制御部45は、上記実施の形態4と同様の動作により、複数のコイル120のそれぞれについて、上方に載置された負荷の材質を判定する負荷判定処理を行う。
【0130】
制御部45は、負荷判定結果が、磁性材料であった場合、当該コイル120の上方には調理装置200の磁性体60a又は被加熱物5が載置されていると判定する。また、負荷判定結果が磁性材料以外の材質である場合、当該コイル120の上方には受電コイル65が載置されていると判定する。また、負荷判定結果が無負荷の場合、磁性体60a、被加熱物5、および受電コイル65の何れも載置されていないと判定する。
【0131】
次に、制御部45は、複数のコイル120のうち、上方に磁性体60a又は被加熱物5が載置されていると判定したコイル120を駆動する駆動回路50を制御して、誘導加熱させる火力に応じた高周波電力を供給する加熱動作を行う。
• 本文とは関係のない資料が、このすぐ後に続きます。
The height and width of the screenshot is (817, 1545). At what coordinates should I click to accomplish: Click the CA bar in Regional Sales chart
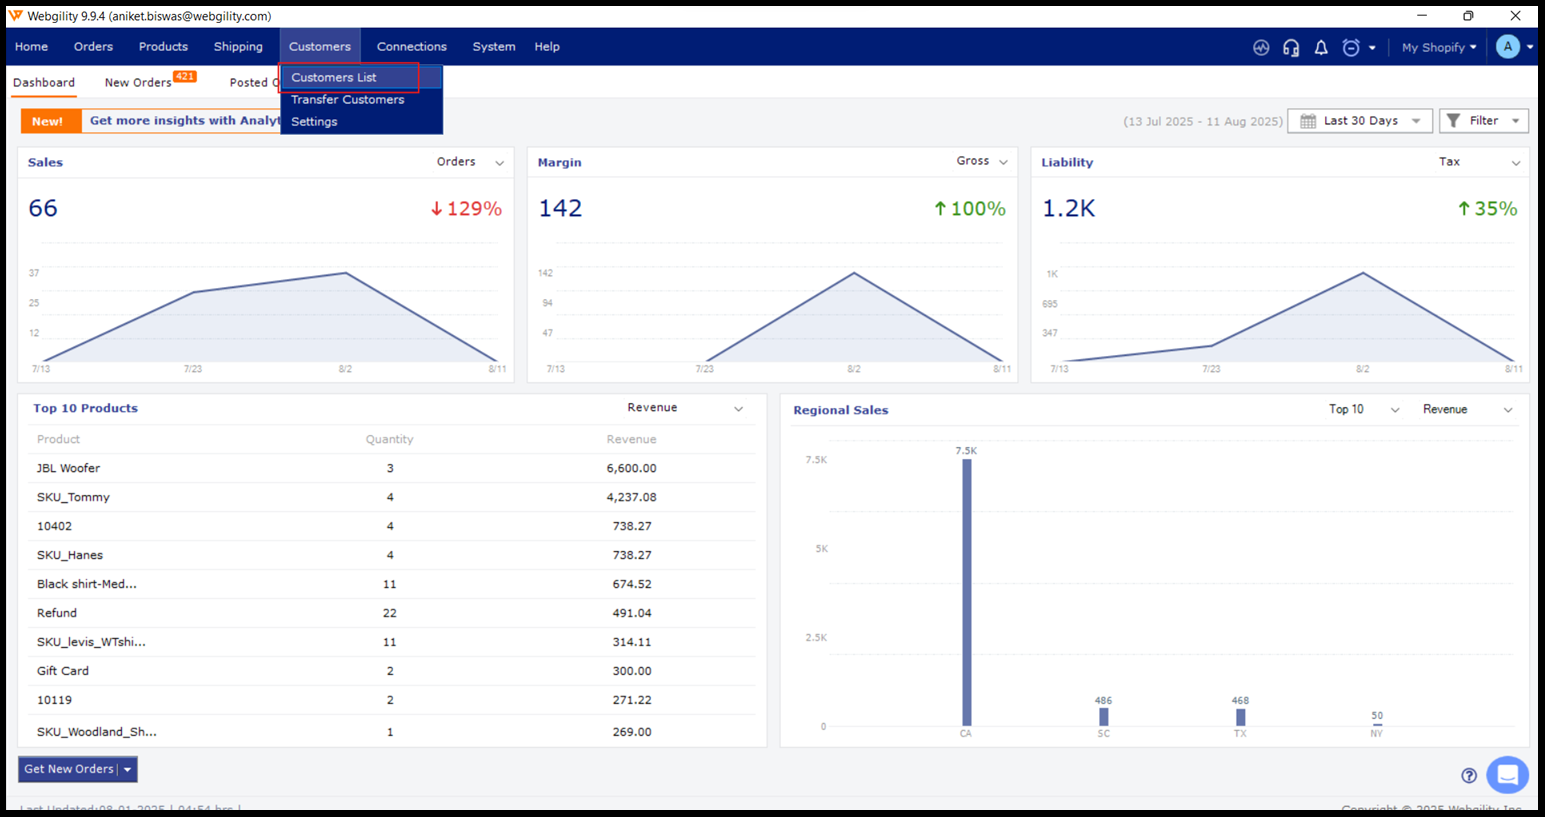coord(966,592)
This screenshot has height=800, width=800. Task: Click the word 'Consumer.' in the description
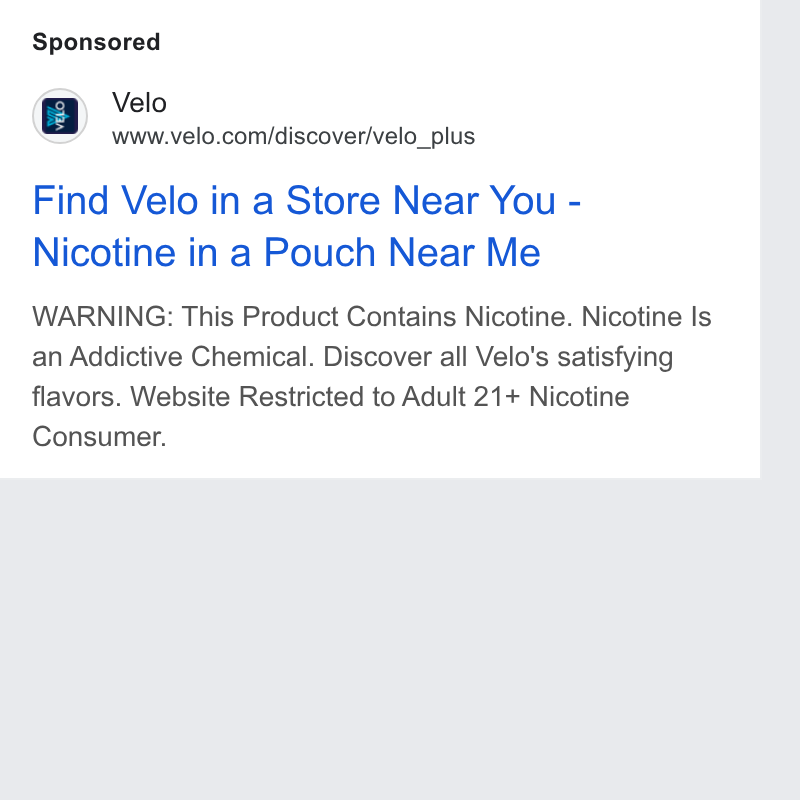coord(99,437)

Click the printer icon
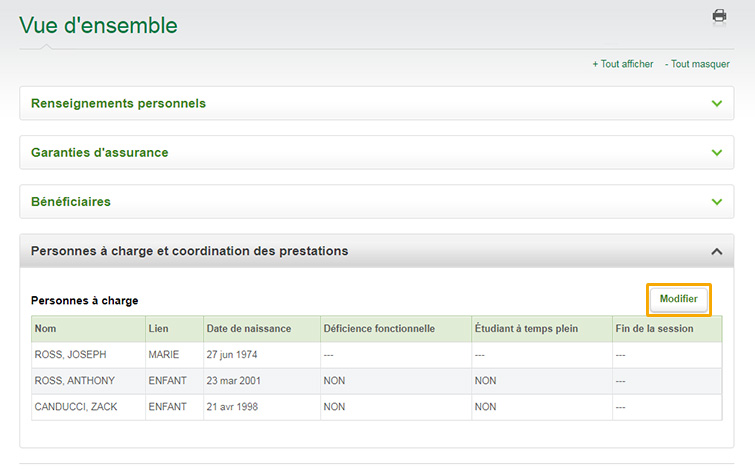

同時に制御部45は、複数のコイル120のうち、上方に受電コイル65が載置されていると判定したコイル120を駆動する駆動回路50を制御して、受電コイル65へ送電する電力に応じた高周波電力を供給する非接触電力伝送動作を行う。
なお、制御部45は、無負荷であると判定したコイル120を駆動する駆動回路50の動作を停止させる。
以降の動作は上記実施の形態1と同様である。
【0132】
以上のように本実施の形態5においては、天板4の下方にほぼ均一に分散配置された複数のコイル120を備える。そして、制御部45は、複数のコイル120のそれぞれについて、上方に磁性体60a、被加熱物5、受電コイル65の何れかが載置されているか否かを検出する。そして、制御部45は、その検出結果に応じてコイル120による加熱動作又は非接触電力伝送動作を行う。このため、被加熱物5、並びに、調理装置200における磁性体60aおよび受電コイル65の構成、配置に応じた動作を自動で行うことができる。
また、調理装置200を天板4の任意の位置に配置することができ、利便性を向上することができる。